[Saved data entries]
╔══
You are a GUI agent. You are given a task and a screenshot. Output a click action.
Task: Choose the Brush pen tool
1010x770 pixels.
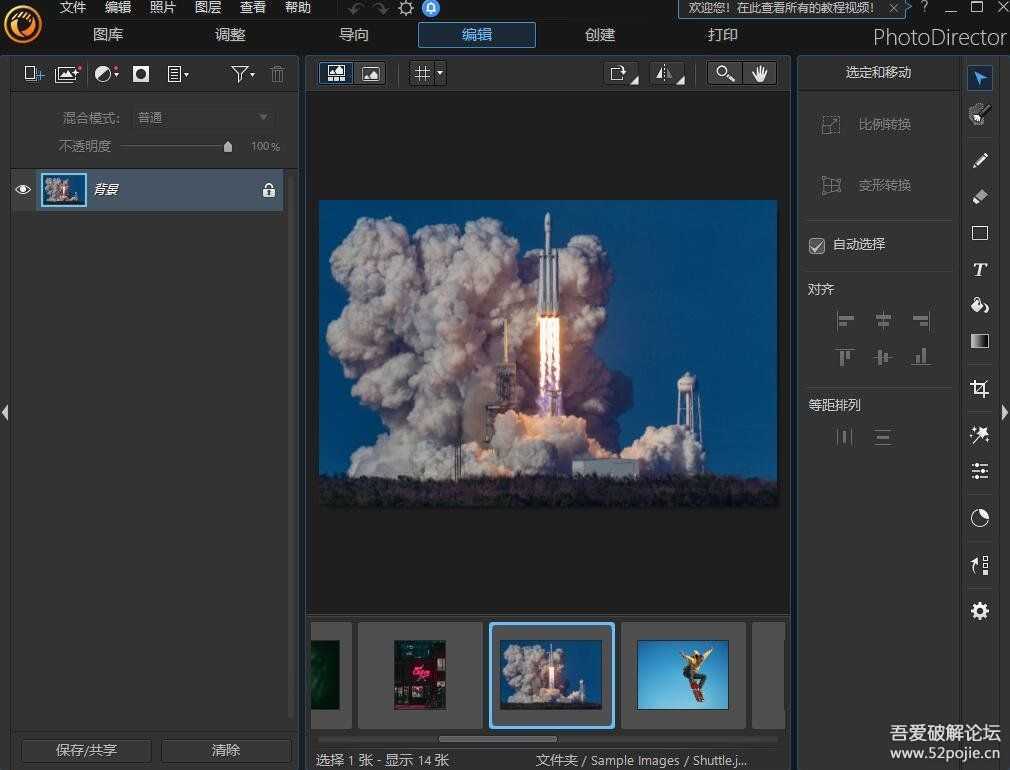tap(980, 160)
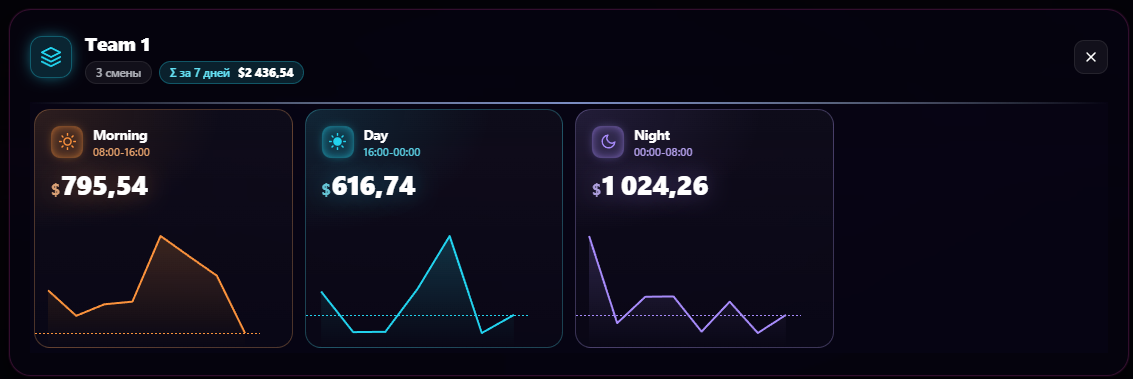Click the Team 1 layers stack icon
Viewport: 1133px width, 379px height.
point(51,56)
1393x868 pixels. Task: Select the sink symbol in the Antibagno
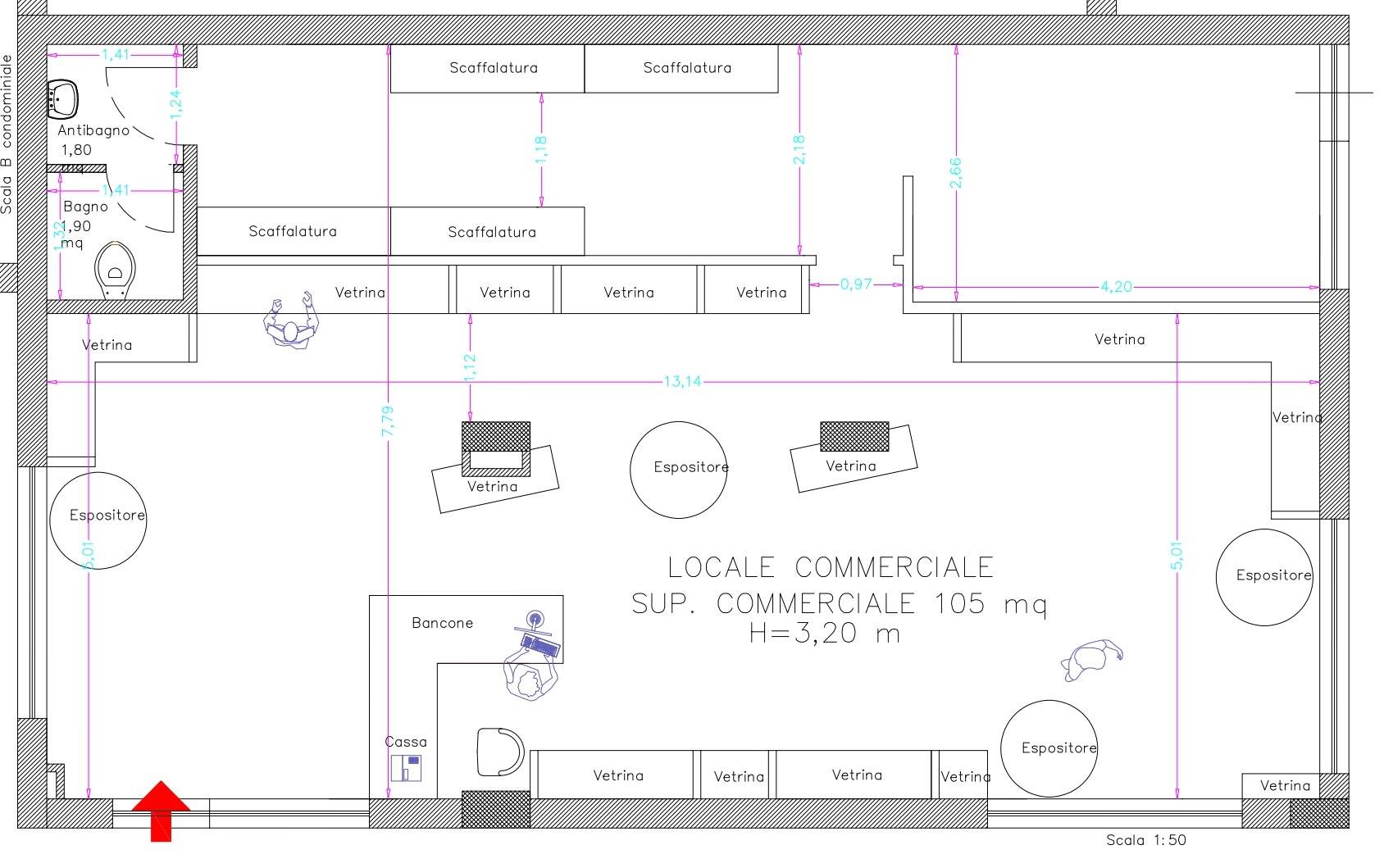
╚══
EXERCISE OBJECTIVE: Give back the entries above exactly as they stand. Leave the images out.

RESULT OF THE EXERCISE:
You are a GUI agent. You are given a task and a screenshot. Output a click action.
Task: Choose the Brush pen tool
1010x770 pixels.
tap(980, 160)
Click the Team 1 layers stack icon
Viewport: 1133px width, 379px height.
point(51,56)
1393x868 pixels. Task: Select the sink symbol in the Antibagno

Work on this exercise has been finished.